2. Break Tasks into Manageable Chunks: Children with ADHD often feel overwhelmed by long assignments. Breaking tasks into smaller, manageable steps can help them maintain focus and achieve success.


For example, Liam’s teacher began assigning shorter tasks with clear deadlines. This approach helped Liam complete his work without feeling overwhelmed, and he experienced a sense of accomplishment each time he finished a task.


3. Incorporate Movement Breaks: Allowing children to take short breaks for physical activity can help them release excess energy and improve concentration.


For example, during long periods of seated work, Liam’s teacher implemented "brain breaks"—short intervals where students could stand up, stretch, or dance. This increased focus and engagement during lessons.

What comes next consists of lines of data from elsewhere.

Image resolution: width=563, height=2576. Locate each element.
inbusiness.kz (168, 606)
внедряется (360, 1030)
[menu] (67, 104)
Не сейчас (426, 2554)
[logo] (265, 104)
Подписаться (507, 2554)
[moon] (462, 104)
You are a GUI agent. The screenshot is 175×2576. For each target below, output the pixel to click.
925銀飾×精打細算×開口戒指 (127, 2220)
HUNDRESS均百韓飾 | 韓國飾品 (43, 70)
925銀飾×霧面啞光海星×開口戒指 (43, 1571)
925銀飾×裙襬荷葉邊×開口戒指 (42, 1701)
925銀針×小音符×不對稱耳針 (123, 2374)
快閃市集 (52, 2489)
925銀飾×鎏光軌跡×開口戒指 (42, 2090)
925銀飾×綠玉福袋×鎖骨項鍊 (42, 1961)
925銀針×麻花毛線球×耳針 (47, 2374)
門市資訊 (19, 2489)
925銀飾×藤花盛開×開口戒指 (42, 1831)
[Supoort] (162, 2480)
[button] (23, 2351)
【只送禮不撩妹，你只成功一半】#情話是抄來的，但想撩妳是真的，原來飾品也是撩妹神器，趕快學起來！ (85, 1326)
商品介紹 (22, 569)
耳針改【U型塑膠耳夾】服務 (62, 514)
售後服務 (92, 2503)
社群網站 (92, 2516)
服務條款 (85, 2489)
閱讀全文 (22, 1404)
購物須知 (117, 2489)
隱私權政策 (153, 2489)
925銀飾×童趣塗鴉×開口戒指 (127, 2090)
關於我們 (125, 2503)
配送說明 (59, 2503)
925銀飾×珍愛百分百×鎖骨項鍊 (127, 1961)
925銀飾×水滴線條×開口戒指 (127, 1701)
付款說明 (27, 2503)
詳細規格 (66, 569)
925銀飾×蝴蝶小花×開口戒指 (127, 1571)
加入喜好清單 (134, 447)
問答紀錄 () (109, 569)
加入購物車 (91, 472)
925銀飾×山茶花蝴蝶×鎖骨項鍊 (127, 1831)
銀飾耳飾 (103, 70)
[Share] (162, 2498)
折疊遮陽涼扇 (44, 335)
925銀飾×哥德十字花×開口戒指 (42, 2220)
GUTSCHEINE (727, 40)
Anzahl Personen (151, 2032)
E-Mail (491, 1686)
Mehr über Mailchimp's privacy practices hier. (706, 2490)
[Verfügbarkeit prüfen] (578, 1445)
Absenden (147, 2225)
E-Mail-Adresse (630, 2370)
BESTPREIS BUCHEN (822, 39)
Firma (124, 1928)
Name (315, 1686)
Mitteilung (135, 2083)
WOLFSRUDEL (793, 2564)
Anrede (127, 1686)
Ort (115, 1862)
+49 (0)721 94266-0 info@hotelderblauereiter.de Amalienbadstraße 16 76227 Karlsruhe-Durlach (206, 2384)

4. Use Positive Reinforcement: Encouragement and rewards for positive behavior can motivate children with ADHD to develop better self-regulation and organizational skills.


For example, Liam’s parents introduced a reward system where he earned points for completing homework on time or following classroom rules. Accumulating points allowed him to choose fun activities as rewards, boosting his motivation.


5. Seek Professional Support: Consulting with a mental health professional or pediatrician can provide additional strategies tailored to the child's needs. In some cases, medication may be recommended as part of a comprehensive treatment plan.


For example, after discussions with a child psychologist, Liam's parents decided to explore behavioral therapy alongside academic support. This combination helped Liam develop coping strategies to manage his symptoms effectively.


Conclusion: Celebrating Strengths and Building Resilience


While ADHD presents unique challenges for children, it is essential to recognize the strengths that often accompany the disorder. Children with ADHD can be incredibly creative, energetic, and innovative thinkers. By fostering a supportive environment, providing practical tools, and celebrating their individuality, we can help children like Liam thrive.


In a world filled with distractions and pressures, understanding ADHD is crucial in nurturing resilience and self-confidence in children. With love, patience, and the right strategies, we can empower these children to navigate their journeys, transforming challenges into opportunities for growth and success. Together, let’s create a community where every child, regardless of their struggles, can shine bright and embrace their unique potential.